## ABOUT THIS TASK
Write out once more the lines running from the top of the entries below to the line with "Task: Select the Assignable role label", both ends included.

(INPUT RECORDS begins)

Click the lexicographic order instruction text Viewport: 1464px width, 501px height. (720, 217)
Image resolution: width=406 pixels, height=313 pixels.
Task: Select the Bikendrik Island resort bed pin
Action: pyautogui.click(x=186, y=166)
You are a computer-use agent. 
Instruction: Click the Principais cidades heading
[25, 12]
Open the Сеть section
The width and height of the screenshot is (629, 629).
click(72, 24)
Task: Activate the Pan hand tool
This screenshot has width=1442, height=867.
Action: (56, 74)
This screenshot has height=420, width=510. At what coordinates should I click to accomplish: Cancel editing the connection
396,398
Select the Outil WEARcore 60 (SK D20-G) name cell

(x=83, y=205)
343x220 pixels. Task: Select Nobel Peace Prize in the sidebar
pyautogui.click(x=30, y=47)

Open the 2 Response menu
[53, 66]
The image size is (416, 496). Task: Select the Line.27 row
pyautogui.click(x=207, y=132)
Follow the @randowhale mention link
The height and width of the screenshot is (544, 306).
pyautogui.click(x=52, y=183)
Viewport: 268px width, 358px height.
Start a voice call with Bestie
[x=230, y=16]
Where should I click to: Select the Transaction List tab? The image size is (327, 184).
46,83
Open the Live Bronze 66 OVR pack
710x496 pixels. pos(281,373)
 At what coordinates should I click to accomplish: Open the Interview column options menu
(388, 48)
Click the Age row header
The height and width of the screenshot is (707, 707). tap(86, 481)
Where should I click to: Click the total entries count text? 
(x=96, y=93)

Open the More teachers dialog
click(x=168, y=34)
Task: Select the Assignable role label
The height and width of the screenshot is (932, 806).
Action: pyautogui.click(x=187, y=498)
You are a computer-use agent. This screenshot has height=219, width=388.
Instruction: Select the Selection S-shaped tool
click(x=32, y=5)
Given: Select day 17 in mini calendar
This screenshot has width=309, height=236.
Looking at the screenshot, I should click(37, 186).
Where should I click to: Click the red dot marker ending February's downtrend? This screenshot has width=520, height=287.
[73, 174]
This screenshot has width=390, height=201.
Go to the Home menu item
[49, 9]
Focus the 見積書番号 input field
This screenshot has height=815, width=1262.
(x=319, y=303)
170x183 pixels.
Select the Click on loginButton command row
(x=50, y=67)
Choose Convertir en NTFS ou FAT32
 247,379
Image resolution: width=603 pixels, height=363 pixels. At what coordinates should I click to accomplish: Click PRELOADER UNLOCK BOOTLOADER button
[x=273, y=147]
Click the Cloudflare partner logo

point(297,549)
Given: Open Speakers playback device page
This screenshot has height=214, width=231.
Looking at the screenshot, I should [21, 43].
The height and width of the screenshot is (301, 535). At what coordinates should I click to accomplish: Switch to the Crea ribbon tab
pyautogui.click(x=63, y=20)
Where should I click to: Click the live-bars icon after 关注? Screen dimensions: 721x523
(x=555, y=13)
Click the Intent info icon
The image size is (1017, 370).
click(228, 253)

(INPUT RECORDS ends)

## THE ANSWER
Click the lexicographic order instruction text Viewport: 1464px width, 501px height. (720, 217)
Image resolution: width=406 pixels, height=313 pixels.
Task: Select the Bikendrik Island resort bed pin
Action: pyautogui.click(x=186, y=166)
You are a computer-use agent. 
Instruction: Click the Principais cidades heading
[25, 12]
Open the Сеть section
The width and height of the screenshot is (629, 629).
click(72, 24)
Task: Activate the Pan hand tool
This screenshot has width=1442, height=867.
Action: (56, 74)
This screenshot has height=420, width=510. At what coordinates should I click to accomplish: Cancel editing the connection
396,398
Select the Outil WEARcore 60 (SK D20-G) name cell

(x=83, y=205)
343x220 pixels. Task: Select Nobel Peace Prize in the sidebar
pyautogui.click(x=30, y=47)

Open the 2 Response menu
[53, 66]
The image size is (416, 496). Task: Select the Line.27 row
pyautogui.click(x=207, y=132)
Follow the @randowhale mention link
The height and width of the screenshot is (544, 306).
pyautogui.click(x=52, y=183)
Viewport: 268px width, 358px height.
Start a voice call with Bestie
[x=230, y=16]
Where should I click to: Select the Transaction List tab? The image size is (327, 184).
46,83
Open the Live Bronze 66 OVR pack
710x496 pixels. pos(281,373)
 At what coordinates should I click to accomplish: Open the Interview column options menu
(388, 48)
Click the Age row header
The height and width of the screenshot is (707, 707). tap(86, 481)
Where should I click to: Click the total entries count text? 
(x=96, y=93)

Open the More teachers dialog
click(x=168, y=34)
Task: Select the Assignable role label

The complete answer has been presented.